In an ideal world, we’d all love to help out the important people in our lives, however we can. But, in reality, it’s just not that cut and dry. So, we’ve put together five things to think through the next time you’re hit up for a loan from friends and family.
What’s your budget like? It’s easy to do a few quick sums in your head and before you know it be saying: “Sure I can loan you that.” But stop. First things first, always remember that your priorities and goals come first – and don’t be sorry about that. Take some time to really think through the consequences of not having the money in your bank account. Are there things you might like to do that you’d miss out on; what savings interest will you forgo; how else would you use the money? If you’re happy that none of these things are more important than helping out your friend or family member, then go for it. But at least you would have considered all options, eliminating the possibility of regret a couple months down the track.
Get to the reason: what is the money for? Sometimes the best answer is no when someone close asks for money. It’s one thing if your friend or family member is in a short-term bind – unplanned car trouble; big bill month etc – but it’s another if the loan is another band aid attempt to cover up long-term mismanagement of their money. If you get the sense that the loan would be a short term fix for an on-going problem, the best thing you can do for them and for you, is to say no.
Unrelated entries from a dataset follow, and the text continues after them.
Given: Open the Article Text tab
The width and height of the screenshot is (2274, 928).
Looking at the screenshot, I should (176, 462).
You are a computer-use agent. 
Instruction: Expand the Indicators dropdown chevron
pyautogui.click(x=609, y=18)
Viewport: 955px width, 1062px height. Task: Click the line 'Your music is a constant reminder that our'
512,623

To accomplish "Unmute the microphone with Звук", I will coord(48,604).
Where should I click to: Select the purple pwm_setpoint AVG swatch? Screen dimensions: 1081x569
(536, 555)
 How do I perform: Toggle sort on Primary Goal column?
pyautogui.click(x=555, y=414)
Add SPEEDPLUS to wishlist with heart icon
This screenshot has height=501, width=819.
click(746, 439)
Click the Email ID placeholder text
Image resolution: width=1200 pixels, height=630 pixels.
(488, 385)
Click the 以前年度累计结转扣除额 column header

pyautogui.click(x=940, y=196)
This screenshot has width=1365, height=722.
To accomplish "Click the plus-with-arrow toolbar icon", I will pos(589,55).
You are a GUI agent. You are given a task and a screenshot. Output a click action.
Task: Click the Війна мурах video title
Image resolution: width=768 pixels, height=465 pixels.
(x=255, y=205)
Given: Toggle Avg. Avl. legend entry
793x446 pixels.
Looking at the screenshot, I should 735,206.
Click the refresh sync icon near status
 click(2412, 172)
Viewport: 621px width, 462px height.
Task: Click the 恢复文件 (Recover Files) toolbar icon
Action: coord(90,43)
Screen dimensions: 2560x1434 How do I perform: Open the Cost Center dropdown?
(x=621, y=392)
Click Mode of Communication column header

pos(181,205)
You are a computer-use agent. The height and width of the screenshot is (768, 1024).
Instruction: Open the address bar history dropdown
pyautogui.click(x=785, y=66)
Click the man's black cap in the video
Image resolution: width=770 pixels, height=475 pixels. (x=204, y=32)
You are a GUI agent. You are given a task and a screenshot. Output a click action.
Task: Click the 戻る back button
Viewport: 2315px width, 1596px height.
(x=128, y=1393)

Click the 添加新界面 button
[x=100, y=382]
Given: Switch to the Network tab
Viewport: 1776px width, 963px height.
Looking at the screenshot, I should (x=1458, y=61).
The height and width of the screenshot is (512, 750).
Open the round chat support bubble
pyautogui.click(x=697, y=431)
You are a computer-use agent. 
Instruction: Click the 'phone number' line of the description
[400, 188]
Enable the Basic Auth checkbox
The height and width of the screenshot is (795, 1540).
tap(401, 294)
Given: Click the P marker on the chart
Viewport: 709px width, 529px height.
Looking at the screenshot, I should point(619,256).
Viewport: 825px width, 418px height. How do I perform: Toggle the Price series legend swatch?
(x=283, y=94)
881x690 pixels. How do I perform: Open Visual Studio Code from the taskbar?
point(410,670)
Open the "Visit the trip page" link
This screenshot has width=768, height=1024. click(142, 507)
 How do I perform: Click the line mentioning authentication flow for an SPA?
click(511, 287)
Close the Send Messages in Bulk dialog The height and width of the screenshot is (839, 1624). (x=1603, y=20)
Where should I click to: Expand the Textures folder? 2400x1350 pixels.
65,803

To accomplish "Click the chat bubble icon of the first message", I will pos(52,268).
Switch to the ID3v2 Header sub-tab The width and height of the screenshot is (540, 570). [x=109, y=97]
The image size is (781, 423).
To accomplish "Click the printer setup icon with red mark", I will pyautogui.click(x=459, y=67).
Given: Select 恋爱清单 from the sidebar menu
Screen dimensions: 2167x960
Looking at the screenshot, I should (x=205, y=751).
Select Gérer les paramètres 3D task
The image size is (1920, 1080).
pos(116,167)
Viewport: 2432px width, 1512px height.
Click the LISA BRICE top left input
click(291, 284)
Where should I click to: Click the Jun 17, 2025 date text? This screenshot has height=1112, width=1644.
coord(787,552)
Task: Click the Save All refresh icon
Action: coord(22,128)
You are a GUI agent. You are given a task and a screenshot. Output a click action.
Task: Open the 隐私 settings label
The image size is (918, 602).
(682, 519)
It might be just the thing to help them take responsibility for their situation and start to sort it out.
What would the conditions be? We all have varying definitions of the word ‘soon’. Before making a decision on whether you’re comfortable to loan to your family member or friend, have a frank conversation about what they would commit to in terms of paying back the loan; whether they were planning on paying it back in one lump sum or regular payments over time; and what contingencies they would put in place if they were unable to meet the commitment.
If you feel happy about the conditions, treat the loan like a business deal; write up the details and sign it. Keeping things transparent and separate from your relationship is the only way to avoid potential issues down the track. If either of you are not comfortable making it formal, then the best thing is to just say no.
What happens if you need the money back before time? Situations change and if you do agree to lend the money, you may find that you need it back earlier than expected. How would your friend or family member deal with this? Would they be able to pay in full before the agreed time? What would be the potential ramifications for your relationship?
How do you both handle conflict? We don’t go into these arrangements expecting that they’ll end in conflict, but sometimes they do. Plan for the worst and expect the best as they say. Take some time to think about your relationship and what would happen should the loan become the gremlin in the corner every time you meet up. How would you feel? How would you handle it? How do you think they would handle it? If it’s not a pretty picture then, just say no.
Taking the time to think through your needs – what you would need the agreement to look like if you were to lend – and openly discussing those needs with your family member or friend, does two really important things (1) It helps to empower you to make the right decision for yourself and (2) It helps to protect the relationship.
We all love saying yes to those we are close to, but a well thought out no today is much better for everyone than an ill-informed yes tomorrow.